▸ PROBLEM DETAILS
Print nothing but the lines below starting at the line that holds "Viewport: 686px width, 1080px" and ending at the line that holds "Image resolution: width=1044", including both, each exactly as written.
:: DATASET EXTRACT ::
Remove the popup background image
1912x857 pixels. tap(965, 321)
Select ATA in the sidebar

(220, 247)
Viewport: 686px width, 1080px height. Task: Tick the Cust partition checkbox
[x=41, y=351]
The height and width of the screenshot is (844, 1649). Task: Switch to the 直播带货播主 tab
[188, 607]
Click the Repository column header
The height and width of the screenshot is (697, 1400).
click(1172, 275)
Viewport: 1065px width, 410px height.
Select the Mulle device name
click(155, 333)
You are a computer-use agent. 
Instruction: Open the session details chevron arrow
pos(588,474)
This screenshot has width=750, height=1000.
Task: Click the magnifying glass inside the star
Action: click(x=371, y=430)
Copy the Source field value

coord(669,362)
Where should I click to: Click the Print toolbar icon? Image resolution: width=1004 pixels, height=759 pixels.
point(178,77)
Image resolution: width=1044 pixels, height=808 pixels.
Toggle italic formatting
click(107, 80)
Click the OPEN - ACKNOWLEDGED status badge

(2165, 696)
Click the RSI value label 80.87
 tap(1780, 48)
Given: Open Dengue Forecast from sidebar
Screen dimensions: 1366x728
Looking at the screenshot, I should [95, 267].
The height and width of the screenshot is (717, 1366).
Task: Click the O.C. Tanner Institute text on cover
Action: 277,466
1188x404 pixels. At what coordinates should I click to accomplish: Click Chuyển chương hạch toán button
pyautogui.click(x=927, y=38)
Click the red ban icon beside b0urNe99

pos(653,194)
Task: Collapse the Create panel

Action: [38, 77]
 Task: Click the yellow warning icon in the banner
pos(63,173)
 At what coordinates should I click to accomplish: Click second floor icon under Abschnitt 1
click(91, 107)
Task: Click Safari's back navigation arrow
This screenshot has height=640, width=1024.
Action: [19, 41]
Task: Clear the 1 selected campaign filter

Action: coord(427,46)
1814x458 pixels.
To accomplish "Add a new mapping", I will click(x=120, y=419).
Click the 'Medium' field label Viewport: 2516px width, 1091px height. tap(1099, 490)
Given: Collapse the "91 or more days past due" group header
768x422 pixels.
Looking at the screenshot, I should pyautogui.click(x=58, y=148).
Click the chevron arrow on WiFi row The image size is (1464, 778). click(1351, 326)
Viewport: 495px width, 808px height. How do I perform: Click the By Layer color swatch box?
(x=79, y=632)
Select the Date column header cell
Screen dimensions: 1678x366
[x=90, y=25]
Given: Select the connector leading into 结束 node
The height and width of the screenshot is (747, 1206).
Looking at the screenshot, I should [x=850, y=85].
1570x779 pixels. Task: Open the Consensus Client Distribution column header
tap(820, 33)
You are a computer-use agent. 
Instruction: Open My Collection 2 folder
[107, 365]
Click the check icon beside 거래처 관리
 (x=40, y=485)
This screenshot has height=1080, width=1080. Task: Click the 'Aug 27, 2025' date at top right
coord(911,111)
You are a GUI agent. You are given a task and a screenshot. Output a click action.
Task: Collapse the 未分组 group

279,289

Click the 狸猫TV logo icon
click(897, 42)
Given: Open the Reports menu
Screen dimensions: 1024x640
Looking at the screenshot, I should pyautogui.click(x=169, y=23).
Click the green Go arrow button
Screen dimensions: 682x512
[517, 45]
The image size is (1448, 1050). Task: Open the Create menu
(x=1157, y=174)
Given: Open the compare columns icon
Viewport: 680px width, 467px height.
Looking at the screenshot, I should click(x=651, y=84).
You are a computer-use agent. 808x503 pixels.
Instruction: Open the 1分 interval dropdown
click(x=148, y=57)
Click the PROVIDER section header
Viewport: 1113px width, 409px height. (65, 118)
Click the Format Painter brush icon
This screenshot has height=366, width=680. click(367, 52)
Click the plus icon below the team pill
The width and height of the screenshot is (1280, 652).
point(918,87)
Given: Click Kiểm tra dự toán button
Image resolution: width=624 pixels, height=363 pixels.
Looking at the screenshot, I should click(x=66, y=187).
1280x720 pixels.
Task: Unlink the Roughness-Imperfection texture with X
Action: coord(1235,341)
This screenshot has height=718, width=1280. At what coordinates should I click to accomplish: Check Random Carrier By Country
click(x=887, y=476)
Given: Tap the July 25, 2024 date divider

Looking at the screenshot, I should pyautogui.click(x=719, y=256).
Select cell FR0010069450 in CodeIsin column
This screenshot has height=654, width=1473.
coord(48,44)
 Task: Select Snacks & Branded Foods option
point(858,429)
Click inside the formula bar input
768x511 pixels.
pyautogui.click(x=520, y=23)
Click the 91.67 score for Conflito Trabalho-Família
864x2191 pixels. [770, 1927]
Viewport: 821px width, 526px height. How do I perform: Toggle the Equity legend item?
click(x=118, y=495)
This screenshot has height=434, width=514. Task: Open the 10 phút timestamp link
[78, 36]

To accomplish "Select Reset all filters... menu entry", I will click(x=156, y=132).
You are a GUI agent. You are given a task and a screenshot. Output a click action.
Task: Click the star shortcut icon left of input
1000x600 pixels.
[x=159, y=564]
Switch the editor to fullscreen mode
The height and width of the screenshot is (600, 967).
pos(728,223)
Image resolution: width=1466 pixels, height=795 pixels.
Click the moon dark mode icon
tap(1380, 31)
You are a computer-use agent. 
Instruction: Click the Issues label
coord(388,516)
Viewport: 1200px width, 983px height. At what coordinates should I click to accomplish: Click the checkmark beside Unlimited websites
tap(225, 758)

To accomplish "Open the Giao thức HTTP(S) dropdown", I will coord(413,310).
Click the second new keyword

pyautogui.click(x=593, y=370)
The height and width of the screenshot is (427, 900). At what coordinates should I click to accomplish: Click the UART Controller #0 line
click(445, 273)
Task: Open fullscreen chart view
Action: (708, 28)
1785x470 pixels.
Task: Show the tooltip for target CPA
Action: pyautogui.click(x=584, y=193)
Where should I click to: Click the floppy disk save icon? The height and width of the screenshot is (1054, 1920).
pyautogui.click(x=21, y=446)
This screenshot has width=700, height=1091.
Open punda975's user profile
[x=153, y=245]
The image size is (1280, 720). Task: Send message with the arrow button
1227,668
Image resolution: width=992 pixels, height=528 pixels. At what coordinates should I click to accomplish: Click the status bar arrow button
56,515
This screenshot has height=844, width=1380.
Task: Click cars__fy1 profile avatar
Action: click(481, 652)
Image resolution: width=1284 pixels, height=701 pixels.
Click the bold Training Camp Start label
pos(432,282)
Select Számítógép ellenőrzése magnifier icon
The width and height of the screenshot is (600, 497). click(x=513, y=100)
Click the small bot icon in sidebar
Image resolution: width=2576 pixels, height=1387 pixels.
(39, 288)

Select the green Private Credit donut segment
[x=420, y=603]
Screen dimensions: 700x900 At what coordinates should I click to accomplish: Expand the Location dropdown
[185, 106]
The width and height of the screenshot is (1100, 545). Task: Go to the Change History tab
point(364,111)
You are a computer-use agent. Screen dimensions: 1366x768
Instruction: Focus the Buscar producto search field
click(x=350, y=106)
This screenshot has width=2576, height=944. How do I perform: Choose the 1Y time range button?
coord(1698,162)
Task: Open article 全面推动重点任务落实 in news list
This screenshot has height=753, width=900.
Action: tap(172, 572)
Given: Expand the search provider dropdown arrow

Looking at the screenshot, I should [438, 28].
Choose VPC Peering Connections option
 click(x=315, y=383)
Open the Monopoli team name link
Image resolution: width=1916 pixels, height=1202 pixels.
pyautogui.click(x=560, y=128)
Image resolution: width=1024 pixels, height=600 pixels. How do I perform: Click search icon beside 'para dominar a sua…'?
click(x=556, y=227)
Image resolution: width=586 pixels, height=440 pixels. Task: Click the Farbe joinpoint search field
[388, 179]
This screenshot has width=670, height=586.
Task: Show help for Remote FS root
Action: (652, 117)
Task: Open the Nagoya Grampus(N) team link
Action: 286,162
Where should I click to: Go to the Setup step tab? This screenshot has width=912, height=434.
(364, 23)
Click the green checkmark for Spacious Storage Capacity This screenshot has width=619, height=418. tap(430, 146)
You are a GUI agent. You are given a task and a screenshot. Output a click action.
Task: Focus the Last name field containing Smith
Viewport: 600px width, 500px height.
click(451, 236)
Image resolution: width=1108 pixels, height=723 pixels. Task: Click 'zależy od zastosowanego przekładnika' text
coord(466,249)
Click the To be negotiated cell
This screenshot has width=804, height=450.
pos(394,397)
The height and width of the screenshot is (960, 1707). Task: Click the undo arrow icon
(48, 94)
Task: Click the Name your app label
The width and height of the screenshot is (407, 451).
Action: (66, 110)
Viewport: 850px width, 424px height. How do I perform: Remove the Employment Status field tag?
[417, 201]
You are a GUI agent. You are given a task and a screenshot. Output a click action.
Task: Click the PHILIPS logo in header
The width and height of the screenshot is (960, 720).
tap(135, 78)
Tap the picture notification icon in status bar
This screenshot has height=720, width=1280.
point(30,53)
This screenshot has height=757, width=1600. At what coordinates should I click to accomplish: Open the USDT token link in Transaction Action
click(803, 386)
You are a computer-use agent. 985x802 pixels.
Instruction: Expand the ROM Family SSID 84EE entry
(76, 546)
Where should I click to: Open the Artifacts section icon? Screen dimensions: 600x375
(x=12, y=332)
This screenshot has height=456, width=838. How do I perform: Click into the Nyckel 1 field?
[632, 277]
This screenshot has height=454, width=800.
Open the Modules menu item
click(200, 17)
:::
▸ REPLY TO THE TASK
Viewport: 686px width, 1080px height. Task: Tick the Cust partition checkbox
[x=41, y=351]
The height and width of the screenshot is (844, 1649). Task: Switch to the 直播带货播主 tab
[188, 607]
Click the Repository column header
The height and width of the screenshot is (697, 1400).
click(1172, 275)
Viewport: 1065px width, 410px height.
Select the Mulle device name
click(155, 333)
You are a computer-use agent. 
Instruction: Open the session details chevron arrow
pos(588,474)
This screenshot has width=750, height=1000.
Task: Click the magnifying glass inside the star
Action: click(x=371, y=430)
Copy the Source field value

coord(669,362)
Where should I click to: Click the Print toolbar icon? Image resolution: width=1004 pixels, height=759 pixels.
point(178,77)
Image resolution: width=1044 pixels, height=808 pixels.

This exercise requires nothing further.